GPT-Realtime-Translate

Summary

GPT-Realtime-Translate is OpenAI's purpose-built live speech translation model in the Realtime API, released May 7, 2026 alongside GPT-Realtime-2 and GPT-Realtime-Whisper.

Overview

GPT-Realtime-Translate is OpenAI's purpose-built live speech translation model in the Realtime API, released May 7, 2026 alongside GPT-Realtime-2 and GPT-Realtime-Whisper. It translates speech from 70+ input languages into 13 output languages while keeping pace with the speaker, intentionally constrained to the translation task — it will not respond conversationally and will not summarize.

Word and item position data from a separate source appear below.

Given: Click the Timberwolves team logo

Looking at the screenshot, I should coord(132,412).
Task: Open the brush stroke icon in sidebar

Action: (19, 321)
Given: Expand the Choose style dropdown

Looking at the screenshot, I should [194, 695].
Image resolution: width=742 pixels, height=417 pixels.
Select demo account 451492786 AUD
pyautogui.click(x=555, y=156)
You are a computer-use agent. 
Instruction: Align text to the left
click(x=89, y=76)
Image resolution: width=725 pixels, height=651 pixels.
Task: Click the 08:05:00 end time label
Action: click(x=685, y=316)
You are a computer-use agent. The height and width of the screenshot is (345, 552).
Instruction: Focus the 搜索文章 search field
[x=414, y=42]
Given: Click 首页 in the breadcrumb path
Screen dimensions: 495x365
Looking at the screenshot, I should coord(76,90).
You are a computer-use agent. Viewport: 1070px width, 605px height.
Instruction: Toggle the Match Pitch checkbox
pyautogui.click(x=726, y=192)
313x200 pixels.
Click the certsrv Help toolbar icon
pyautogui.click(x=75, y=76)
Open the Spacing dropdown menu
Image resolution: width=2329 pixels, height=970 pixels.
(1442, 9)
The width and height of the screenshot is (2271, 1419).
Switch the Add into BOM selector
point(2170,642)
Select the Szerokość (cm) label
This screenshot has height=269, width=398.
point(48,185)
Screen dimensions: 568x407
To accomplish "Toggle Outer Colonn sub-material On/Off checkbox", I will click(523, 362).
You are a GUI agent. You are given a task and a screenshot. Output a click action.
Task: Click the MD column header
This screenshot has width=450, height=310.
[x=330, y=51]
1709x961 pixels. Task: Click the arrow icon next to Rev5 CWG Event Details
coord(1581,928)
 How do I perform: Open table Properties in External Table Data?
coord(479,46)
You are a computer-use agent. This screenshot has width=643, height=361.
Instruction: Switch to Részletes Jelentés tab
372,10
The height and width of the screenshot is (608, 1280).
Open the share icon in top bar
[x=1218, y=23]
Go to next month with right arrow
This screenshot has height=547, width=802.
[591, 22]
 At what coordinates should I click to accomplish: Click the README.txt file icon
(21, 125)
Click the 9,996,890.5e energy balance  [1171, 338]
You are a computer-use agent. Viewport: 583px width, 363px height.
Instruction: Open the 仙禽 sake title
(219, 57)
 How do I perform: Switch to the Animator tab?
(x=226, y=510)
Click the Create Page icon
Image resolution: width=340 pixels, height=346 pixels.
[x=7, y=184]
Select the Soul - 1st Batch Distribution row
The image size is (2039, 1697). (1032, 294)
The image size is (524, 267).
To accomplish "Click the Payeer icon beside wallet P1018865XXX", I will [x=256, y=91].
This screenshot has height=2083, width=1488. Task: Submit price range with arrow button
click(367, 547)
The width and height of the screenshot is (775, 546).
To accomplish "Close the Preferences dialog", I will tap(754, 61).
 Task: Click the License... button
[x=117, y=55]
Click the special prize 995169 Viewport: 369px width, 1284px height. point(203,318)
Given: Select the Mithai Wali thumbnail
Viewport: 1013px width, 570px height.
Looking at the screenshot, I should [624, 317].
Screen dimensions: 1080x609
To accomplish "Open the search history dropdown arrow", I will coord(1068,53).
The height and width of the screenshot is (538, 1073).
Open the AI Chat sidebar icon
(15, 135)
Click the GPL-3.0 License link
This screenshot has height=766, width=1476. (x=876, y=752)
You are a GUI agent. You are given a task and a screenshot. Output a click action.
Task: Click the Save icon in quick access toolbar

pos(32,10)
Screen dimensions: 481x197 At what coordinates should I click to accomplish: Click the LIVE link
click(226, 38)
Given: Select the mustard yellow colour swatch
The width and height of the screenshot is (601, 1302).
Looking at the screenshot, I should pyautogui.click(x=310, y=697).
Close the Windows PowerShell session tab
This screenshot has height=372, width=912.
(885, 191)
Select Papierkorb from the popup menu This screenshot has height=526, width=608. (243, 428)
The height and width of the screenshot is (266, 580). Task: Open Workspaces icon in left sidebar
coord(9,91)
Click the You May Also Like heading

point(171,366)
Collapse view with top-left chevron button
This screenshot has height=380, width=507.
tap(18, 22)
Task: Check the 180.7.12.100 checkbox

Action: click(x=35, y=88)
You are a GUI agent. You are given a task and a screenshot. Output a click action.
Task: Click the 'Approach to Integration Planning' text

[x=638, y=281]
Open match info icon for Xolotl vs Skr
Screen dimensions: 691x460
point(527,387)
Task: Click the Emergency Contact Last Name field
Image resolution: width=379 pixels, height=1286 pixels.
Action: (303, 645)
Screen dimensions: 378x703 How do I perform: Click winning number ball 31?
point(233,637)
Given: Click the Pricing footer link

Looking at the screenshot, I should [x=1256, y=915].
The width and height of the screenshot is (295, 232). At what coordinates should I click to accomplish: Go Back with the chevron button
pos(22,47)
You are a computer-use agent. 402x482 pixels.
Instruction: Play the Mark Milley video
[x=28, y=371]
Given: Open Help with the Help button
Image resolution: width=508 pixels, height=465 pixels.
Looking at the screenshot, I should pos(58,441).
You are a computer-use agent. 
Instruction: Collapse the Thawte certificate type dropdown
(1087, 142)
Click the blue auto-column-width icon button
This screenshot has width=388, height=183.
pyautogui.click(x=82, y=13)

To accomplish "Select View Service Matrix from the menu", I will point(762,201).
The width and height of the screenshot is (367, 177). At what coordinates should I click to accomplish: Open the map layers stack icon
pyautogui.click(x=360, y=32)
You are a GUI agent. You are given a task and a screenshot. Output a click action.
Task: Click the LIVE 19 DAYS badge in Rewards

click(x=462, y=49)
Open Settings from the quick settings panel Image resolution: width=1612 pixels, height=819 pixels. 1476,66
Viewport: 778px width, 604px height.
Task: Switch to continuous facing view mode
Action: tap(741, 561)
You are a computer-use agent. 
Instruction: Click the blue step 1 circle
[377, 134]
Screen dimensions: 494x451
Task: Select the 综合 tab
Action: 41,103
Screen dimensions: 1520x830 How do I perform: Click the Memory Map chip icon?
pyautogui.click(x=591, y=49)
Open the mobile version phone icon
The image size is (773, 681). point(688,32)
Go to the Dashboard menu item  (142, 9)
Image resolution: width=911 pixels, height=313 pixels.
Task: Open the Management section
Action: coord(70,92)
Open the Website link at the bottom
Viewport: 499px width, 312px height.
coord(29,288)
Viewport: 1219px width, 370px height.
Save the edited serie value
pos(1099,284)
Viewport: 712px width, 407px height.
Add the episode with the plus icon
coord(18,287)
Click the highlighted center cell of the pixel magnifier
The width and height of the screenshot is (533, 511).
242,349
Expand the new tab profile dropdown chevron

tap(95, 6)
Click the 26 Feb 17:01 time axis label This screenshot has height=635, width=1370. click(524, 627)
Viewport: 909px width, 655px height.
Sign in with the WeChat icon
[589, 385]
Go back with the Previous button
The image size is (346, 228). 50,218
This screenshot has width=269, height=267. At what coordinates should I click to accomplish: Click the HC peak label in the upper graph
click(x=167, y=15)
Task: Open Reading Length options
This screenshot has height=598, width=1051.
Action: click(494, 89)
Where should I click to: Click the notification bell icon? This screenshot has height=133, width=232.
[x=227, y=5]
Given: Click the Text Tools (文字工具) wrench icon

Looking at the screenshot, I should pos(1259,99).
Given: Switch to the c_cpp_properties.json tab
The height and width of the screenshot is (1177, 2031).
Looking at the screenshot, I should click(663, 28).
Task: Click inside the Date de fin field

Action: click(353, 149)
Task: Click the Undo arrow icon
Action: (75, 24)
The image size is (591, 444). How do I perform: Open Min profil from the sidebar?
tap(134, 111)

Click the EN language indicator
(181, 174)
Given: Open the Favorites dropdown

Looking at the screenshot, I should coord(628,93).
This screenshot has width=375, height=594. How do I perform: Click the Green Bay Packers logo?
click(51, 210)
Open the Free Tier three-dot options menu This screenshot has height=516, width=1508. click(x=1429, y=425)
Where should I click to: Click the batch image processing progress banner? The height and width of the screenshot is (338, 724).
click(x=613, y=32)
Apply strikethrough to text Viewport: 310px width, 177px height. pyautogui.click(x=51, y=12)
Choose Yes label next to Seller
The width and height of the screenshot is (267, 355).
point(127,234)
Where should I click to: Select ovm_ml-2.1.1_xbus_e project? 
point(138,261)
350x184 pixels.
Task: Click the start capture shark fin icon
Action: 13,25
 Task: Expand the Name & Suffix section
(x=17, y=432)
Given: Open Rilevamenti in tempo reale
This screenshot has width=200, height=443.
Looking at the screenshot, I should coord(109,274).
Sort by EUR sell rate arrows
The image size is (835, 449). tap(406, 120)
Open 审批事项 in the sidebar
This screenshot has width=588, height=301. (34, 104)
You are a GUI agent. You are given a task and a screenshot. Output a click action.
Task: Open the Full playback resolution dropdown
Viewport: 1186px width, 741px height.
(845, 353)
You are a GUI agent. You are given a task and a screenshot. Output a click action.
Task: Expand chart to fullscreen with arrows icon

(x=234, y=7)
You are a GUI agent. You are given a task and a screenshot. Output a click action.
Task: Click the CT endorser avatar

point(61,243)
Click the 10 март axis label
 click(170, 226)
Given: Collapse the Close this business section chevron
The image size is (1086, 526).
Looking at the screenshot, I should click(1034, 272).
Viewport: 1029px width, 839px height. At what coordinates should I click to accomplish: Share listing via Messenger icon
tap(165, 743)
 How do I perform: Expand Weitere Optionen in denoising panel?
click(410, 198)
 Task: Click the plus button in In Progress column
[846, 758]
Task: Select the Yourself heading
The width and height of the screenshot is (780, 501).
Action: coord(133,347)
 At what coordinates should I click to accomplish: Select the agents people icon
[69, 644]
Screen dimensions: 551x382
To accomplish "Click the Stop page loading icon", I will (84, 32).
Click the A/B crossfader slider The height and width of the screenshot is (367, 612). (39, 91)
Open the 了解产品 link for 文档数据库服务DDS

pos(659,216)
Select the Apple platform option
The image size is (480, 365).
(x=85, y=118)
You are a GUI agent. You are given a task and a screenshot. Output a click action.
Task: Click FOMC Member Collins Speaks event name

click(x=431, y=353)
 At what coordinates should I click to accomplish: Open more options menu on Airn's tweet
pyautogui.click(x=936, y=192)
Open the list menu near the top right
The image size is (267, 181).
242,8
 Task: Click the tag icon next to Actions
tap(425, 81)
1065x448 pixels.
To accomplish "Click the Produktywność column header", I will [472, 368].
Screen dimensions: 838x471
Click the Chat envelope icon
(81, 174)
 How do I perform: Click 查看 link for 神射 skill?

The model was trained on thousands of hours of professional interpreter audio, which helps it (a) remain translation-only and (b) wait for enough context before producing speech, mimicking the rhythm of human simultaneous interpretation.

Specifications

  • Developer: OpenAI
  • Model String: gpt-realtime-translate (Realtime API)
  • Release Date: May 7, 2026
  • Type: Specialized speech-to-speech translation model
  • Input Languages: 70+
  • Output Languages: 13
  • Distribution: OpenAI Realtime API
  • Pricing: $0.034 per minute

Capabilities

Live Simultaneous Interpretation Pace: Trained on professional human interpreter audio so it waits for enough source-language context before speaking — closer to human conference interpretation than to lagged dub-style translation.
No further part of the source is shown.